__EXERCISE GOAL__
Please copy the listing below in its entirety, without alteration.

__DATA TO USE__
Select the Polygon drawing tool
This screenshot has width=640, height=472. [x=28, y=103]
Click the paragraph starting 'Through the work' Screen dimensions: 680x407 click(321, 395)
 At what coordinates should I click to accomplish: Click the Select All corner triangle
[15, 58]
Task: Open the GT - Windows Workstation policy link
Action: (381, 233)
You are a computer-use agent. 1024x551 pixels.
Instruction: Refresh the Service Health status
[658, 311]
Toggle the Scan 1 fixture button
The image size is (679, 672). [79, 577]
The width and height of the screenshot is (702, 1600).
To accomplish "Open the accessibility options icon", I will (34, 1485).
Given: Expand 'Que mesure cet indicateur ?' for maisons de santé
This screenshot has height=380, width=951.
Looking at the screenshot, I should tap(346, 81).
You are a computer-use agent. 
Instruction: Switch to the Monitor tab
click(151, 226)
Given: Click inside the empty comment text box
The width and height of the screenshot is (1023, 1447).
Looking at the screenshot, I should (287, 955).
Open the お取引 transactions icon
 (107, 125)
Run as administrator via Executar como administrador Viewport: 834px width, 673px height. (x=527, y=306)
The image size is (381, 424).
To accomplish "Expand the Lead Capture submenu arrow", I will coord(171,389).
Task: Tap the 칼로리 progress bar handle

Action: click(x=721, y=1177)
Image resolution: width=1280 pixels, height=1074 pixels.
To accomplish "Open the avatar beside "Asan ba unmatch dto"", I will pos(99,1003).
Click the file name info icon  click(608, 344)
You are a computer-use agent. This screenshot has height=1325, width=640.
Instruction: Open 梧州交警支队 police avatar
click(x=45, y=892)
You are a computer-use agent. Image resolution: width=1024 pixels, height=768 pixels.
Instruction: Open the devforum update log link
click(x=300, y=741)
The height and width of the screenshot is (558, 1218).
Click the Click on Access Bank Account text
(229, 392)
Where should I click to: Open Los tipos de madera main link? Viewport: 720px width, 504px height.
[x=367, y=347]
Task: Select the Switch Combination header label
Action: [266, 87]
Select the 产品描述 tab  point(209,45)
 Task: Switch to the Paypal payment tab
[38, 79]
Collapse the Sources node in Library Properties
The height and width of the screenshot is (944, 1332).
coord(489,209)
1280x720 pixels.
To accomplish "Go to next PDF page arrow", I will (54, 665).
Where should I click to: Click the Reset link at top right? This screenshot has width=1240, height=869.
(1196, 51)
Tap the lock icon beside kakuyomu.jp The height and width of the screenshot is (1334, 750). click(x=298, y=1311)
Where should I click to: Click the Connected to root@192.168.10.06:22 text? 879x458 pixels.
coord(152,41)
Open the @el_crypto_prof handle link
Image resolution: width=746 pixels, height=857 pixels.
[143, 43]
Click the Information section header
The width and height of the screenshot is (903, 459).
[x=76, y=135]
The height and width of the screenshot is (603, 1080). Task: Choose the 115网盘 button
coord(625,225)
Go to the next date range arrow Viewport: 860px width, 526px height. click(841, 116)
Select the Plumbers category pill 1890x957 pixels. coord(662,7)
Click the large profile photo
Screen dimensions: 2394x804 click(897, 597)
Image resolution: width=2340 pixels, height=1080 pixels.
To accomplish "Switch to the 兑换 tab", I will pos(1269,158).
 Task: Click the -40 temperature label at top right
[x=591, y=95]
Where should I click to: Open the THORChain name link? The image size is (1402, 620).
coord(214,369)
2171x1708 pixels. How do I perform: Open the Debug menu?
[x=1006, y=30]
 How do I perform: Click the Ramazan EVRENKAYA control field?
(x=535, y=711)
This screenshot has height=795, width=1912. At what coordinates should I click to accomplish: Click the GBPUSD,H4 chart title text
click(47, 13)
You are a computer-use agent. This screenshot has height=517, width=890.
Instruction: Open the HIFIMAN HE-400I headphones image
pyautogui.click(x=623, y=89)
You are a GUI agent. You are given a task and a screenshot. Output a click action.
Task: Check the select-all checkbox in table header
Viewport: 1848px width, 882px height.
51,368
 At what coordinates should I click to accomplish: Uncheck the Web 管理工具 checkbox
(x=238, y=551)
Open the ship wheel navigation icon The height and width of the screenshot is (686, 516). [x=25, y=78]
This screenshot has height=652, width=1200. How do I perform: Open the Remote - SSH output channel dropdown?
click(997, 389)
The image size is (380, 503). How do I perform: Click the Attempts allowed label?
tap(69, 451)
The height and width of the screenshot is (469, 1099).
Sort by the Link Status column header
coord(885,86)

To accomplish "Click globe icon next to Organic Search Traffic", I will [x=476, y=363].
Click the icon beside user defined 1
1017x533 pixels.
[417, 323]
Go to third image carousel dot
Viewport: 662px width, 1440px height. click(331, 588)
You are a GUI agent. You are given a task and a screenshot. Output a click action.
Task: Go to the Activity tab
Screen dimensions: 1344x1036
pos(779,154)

__EXPECTED OUTPUT__
Select the Polygon drawing tool
This screenshot has width=640, height=472. [x=28, y=103]
Click the paragraph starting 'Through the work' Screen dimensions: 680x407 click(321, 395)
 At what coordinates should I click to accomplish: Click the Select All corner triangle
[15, 58]
Task: Open the GT - Windows Workstation policy link
Action: (381, 233)
You are a computer-use agent. 1024x551 pixels.
Instruction: Refresh the Service Health status
[658, 311]
Toggle the Scan 1 fixture button
The image size is (679, 672). [79, 577]
The width and height of the screenshot is (702, 1600).
To accomplish "Open the accessibility options icon", I will (34, 1485).
Given: Expand 'Que mesure cet indicateur ?' for maisons de santé
This screenshot has height=380, width=951.
Looking at the screenshot, I should tap(346, 81).
You are a computer-use agent. 
Instruction: Switch to the Monitor tab
click(151, 226)
Given: Click inside the empty comment text box
The width and height of the screenshot is (1023, 1447).
Looking at the screenshot, I should (287, 955).
Open the お取引 transactions icon
 (107, 125)
Run as administrator via Executar como administrador Viewport: 834px width, 673px height. (x=527, y=306)
The image size is (381, 424).
To accomplish "Expand the Lead Capture submenu arrow", I will coord(171,389).
Task: Tap the 칼로리 progress bar handle

Action: click(x=721, y=1177)
Image resolution: width=1280 pixels, height=1074 pixels.
To accomplish "Open the avatar beside "Asan ba unmatch dto"", I will pos(99,1003).
Click the file name info icon  click(608, 344)
You are a computer-use agent. This screenshot has height=1325, width=640.
Instruction: Open 梧州交警支队 police avatar
click(x=45, y=892)
You are a computer-use agent. Image resolution: width=1024 pixels, height=768 pixels.
Instruction: Open the devforum update log link
click(x=300, y=741)
The height and width of the screenshot is (558, 1218).
Click the Click on Access Bank Account text
(229, 392)
Where should I click to: Open Los tipos de madera main link? Viewport: 720px width, 504px height.
[x=367, y=347]
Task: Select the Switch Combination header label
Action: [266, 87]
Select the 产品描述 tab  point(209,45)
 Task: Switch to the Paypal payment tab
[38, 79]
Collapse the Sources node in Library Properties
The height and width of the screenshot is (944, 1332).
coord(489,209)
1280x720 pixels.
To accomplish "Go to next PDF page arrow", I will (54, 665).
Where should I click to: Click the Reset link at top right? This screenshot has width=1240, height=869.
(1196, 51)
Tap the lock icon beside kakuyomu.jp The height and width of the screenshot is (1334, 750). click(x=298, y=1311)
Where should I click to: Click the Connected to root@192.168.10.06:22 text? 879x458 pixels.
coord(152,41)
Open the @el_crypto_prof handle link
Image resolution: width=746 pixels, height=857 pixels.
[143, 43]
Click the Information section header
The width and height of the screenshot is (903, 459).
[x=76, y=135]
The height and width of the screenshot is (603, 1080). Task: Choose the 115网盘 button
coord(625,225)
Go to the next date range arrow Viewport: 860px width, 526px height. click(841, 116)
Select the Plumbers category pill 1890x957 pixels. coord(662,7)
Click the large profile photo
Screen dimensions: 2394x804 click(897, 597)
Image resolution: width=2340 pixels, height=1080 pixels.
To accomplish "Switch to the 兑换 tab", I will pos(1269,158).
 Task: Click the -40 temperature label at top right
[x=591, y=95]
Where should I click to: Open the THORChain name link? The image size is (1402, 620).
coord(214,369)
2171x1708 pixels. How do I perform: Open the Debug menu?
[x=1006, y=30]
 How do I perform: Click the Ramazan EVRENKAYA control field?
(x=535, y=711)
This screenshot has height=795, width=1912. At what coordinates should I click to accomplish: Click the GBPUSD,H4 chart title text
click(47, 13)
You are a computer-use agent. This screenshot has height=517, width=890.
Instruction: Open the HIFIMAN HE-400I headphones image
pyautogui.click(x=623, y=89)
You are a GUI agent. You are given a task and a screenshot. Output a click action.
Task: Check the select-all checkbox in table header
Viewport: 1848px width, 882px height.
51,368
 At what coordinates should I click to accomplish: Uncheck the Web 管理工具 checkbox
(x=238, y=551)
Open the ship wheel navigation icon The height and width of the screenshot is (686, 516). [x=25, y=78]
This screenshot has height=652, width=1200. How do I perform: Open the Remote - SSH output channel dropdown?
click(997, 389)
The image size is (380, 503). How do I perform: Click the Attempts allowed label?
tap(69, 451)
The height and width of the screenshot is (469, 1099).
Sort by the Link Status column header
coord(885,86)

To accomplish "Click globe icon next to Organic Search Traffic", I will [x=476, y=363].
Click the icon beside user defined 1
1017x533 pixels.
[417, 323]
Go to third image carousel dot
Viewport: 662px width, 1440px height. click(331, 588)
You are a GUI agent. You are given a task and a screenshot. Output a click action.
Task: Go to the Activity tab
Screen dimensions: 1344x1036
pos(779,154)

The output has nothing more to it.